Experimental investigation of the characteristics of thermosyphon with flat evaporator and micro-pillar arrays

Abstract

This study experimentally investigated the cascaded start-up performance of thermosyphon with a flat evaporating surface combined with different sizes of micro-pillars. The thermosyphon was composed of a condenser section and an evaporator section. Different sizes of micro-pillar were processed on the surface of the evaporator bottom plate to enhance the heat transfer. A smooth flat surface was used as the standard reference for comparison with the micro-pillar surfaces. Deionized water was used as the working fluid to cool the condenser section of the thermosyphon. The operating pressure of thermosyphon was measured using a pressure sensor. Additionally, the evaporator section wall temperature and the temperature and flow rate of the cooling water were measured at nine different heat fluxes.
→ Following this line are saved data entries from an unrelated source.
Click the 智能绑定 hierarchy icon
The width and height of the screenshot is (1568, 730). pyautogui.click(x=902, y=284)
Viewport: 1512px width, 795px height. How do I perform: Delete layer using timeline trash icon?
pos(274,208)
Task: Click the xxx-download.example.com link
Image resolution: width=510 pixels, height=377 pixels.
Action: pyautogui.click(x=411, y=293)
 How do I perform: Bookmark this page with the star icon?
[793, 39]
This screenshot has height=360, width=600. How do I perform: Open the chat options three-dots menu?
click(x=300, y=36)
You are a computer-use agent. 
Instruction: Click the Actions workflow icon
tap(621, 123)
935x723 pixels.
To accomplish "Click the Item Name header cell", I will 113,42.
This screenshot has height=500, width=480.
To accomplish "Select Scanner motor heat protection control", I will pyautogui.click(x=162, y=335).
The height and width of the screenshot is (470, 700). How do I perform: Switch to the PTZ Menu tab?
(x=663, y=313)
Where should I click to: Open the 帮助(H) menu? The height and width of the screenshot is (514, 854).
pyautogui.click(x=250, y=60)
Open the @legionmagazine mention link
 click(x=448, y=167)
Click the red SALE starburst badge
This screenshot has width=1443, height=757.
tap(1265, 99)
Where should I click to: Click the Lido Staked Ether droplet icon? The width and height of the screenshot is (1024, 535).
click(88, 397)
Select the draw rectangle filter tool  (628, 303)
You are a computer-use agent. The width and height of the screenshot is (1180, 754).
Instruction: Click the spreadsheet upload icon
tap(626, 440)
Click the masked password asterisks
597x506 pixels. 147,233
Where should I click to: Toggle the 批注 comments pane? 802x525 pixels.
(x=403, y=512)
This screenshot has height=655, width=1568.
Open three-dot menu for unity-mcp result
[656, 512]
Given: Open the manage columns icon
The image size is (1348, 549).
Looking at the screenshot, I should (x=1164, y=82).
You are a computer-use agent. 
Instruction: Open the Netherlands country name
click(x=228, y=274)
The start-up performances of the thermosyphon with a smooth evaporator bottom plate (THSE) and thermosyphon with a micro-pillar in the evaporator bottom plate (THMPE) were compared. The THSE had a longer start-up time and a higher start-up temperature than the THMPE. When the heat flux was 68.6 W/cm2, the start-up time of the THMPE with a micro-pillar width of 0.2 mm and a height of 0.8 mm was reduced by 57.1% compared to THSE, and the start-up temperature was reduced by 28%. Thermosyphons with different micro-pillar widths showed various start-up performances for different heat fluxes. For a narrow micro-pillar width, THMPEs with larger micro-pillar heights had a lower start-up temperature and a shorter start-up time. As the micro-pillar width increased, the micro-pillar height had a different and more complex effect on the start-up performance of the thermosyphon. When the micro-pillar heights were 0.2 mm and 0.4 mm, the thermosyphon with wider micro-pillars had a longer start-up time with a lower heat flux but a shorter start-up time with a higher heat flux. When the micro-pillar heights were 0.6 mm and 0.8 mm, varying the micro-pillar width had a smaller influence on the start-up performance of the thermosyphon, but was dependent on the heat flux.